Bahnasawy Salma M, Parrott Neil J, Gijsen Matthias, Spriet Isabel, Friberg Lena E, Nielsen Elisabet I
Department of Pharmacy, Uppsala University, Uppsala, Sweden.
Pharmaceutical Sciences, Roche Pharma Research and Early Development, Roche Innovation Centre Basel, Basel, Switzerland.
Int J Antimicrob Agents. 2024 Dec;64(6):107352. doi: 10.1016/j.ijantimicag.2024.107352. Epub 2024 Sep 28.
Applying physiologically-based pharmacokinetic (PBPK) modelling in sepsis could help to better understand how PK changes are influenced by drug- and patient-related factors. We aimed to elucidate the influence of sepsis pathophysiology on the PK of meropenem by applying PBPK modelling.
A whole-body meropenem PBPK model was developed and evaluated in healthy individuals, and renally impaired non-septic patients. Sepsis-induced physiological changes in body composition, organ blood flow, kidney function, albumin, and haematocrit were implemented according to a previously proposed PBPK sepsis model. Model performance was evaluated, and a local sensitivity analysis was conducted.
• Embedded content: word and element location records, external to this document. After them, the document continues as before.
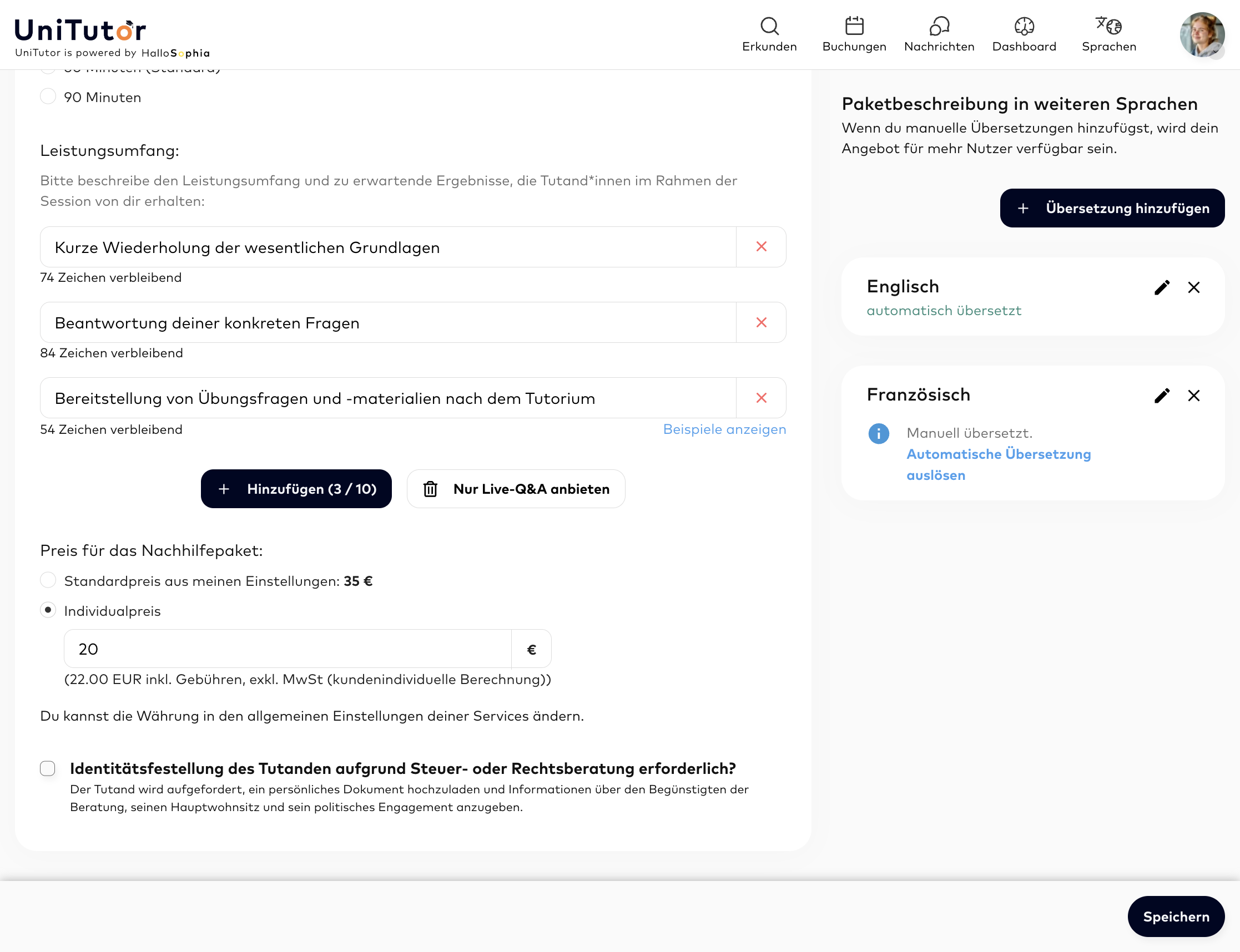
Task: Delete 'Kurze Wiederholung' entry with red X
Action: [x=761, y=246]
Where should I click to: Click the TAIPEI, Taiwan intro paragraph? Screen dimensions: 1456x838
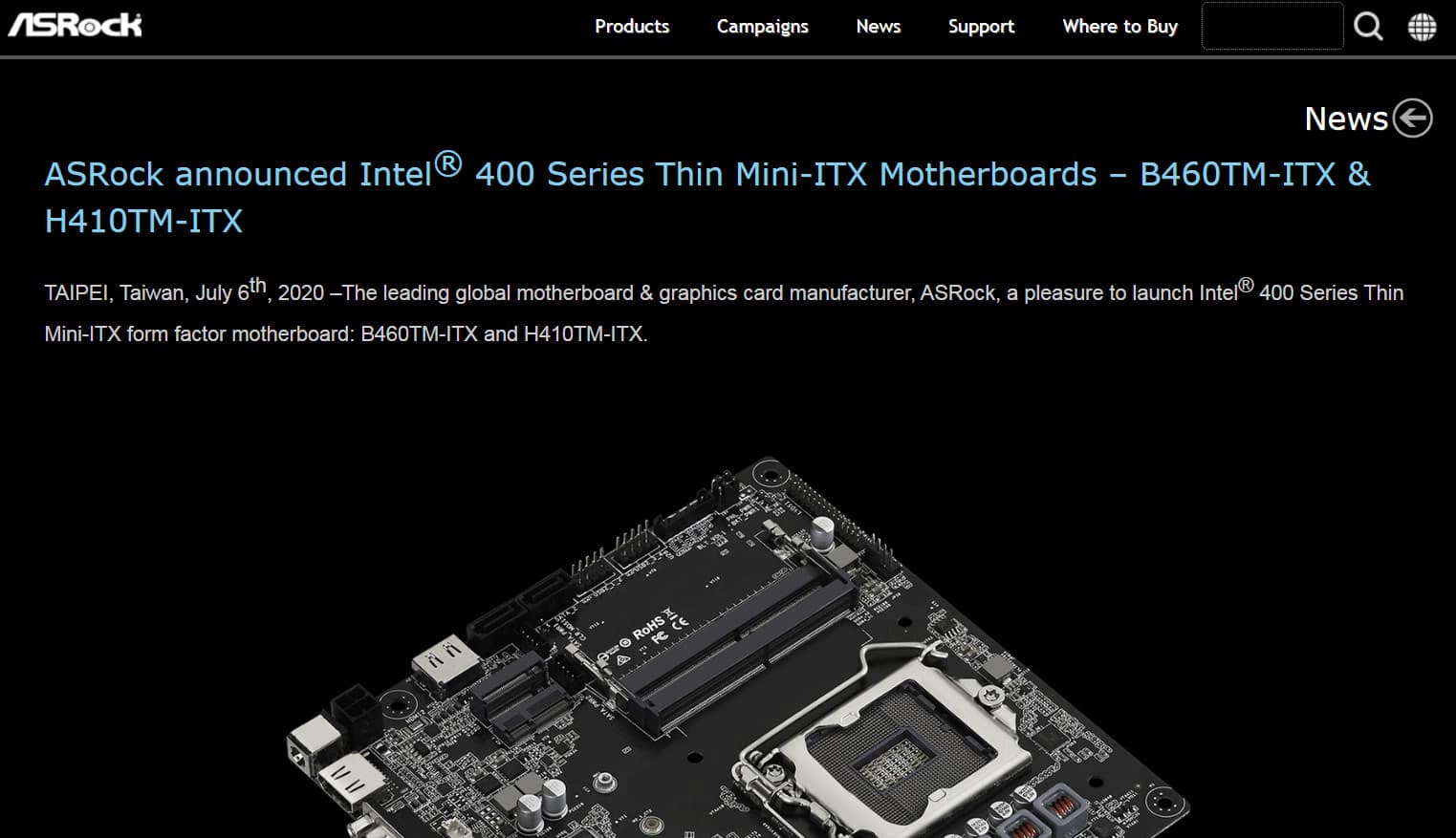[724, 312]
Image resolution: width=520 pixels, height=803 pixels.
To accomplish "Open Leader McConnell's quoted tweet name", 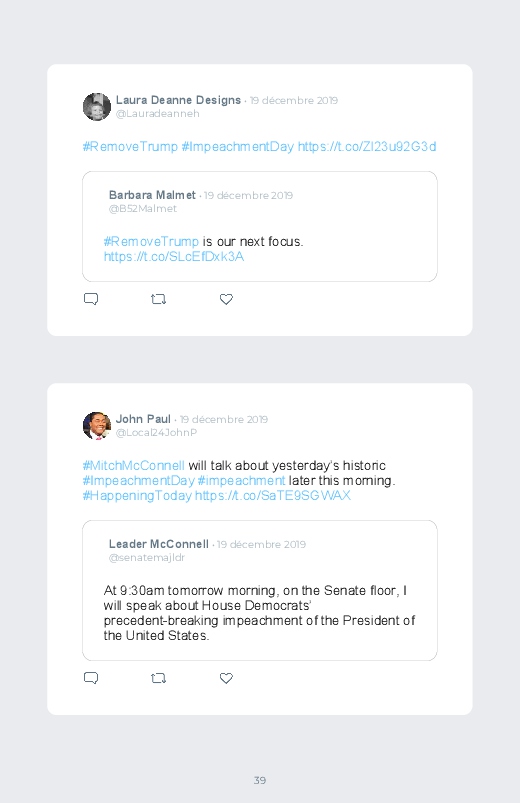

The model-predicted PK metrics (AUC, C, CL, V) were within 1.33-fold-error margin of published data for 87.5% of the simulated profiles in healthy individuals. In sepsis, the model provided good predictions for literature-digitised average plasma and tissue exposure data, where the model-predicted AUC was within 1.33-fold-error margin for 9 out 11 simulated study profiles. Furthermore, the model was applied to individual plasma concentration data from 52 septic patients, where the model-predicted AUC, C, and CL had a fold-error ratio range of 0.98-1.12, with alignment of the predicted and observed variability. For V, the fold-error ratio was 0.81, and the model underpredicted the population variability. CL was sensitive to renal plasma clearance, and kidney volume, whereas V was sensitive to the unbound fraction, organ volume fraction of the interstitial compartment, and the organ volume.
These findings may be extended to more diverse drug types and support a more mechanistic understanding of the effect of sepsis on drug exposure.
将基于生理学的药代动力学(PBPK)模型应用于脓毒症有助于更好地理解药代动力学变化是如何受到药物和患者相关因素影响的。我们旨在通过应用PBPK模型阐明脓毒症病理生理学对美罗培南药代动力学的影响。
建立了一个全身美罗培南PBPK模型,并在健康个体和肾功能受损的非脓毒症患者中进行了评估。根据先前提出的PBPK脓毒症模型,纳入了脓毒症引起的身体组成、器官血流、肾功能、白蛋白和血细胞比容的生理变化。对模型性能进行了评估,并进行了局部敏感性分析。
在健康个体中,87.5%的模拟曲线中,模型预测的药代动力学指标(AUC、C、CL、V)在已发表数据的1.33倍误差范围内。在脓毒症中,该模型对文献数字化的平均血浆和组织暴露数据提供了良好的预测,在11个模拟研究曲线中的9个中,模型预测的AUC在1.33倍误差范围内。此外,该模型应用于52例脓毒症患者的个体血浆浓度数据,模型预测的AUC、C和CL的误差比范围为0.98 - 1.12,预测值与观察到的变异性一致。对于V,误差比为0.81,模型低估了总体变异性。CL对肾血浆清除率和肾脏体积敏感,而V对未结合分数、间质隔室的器官体积分数和器官体积敏感。
这些发现可能扩展到更多种类的药物,并支持对脓毒症对药物暴露影响的更具机制性的理解。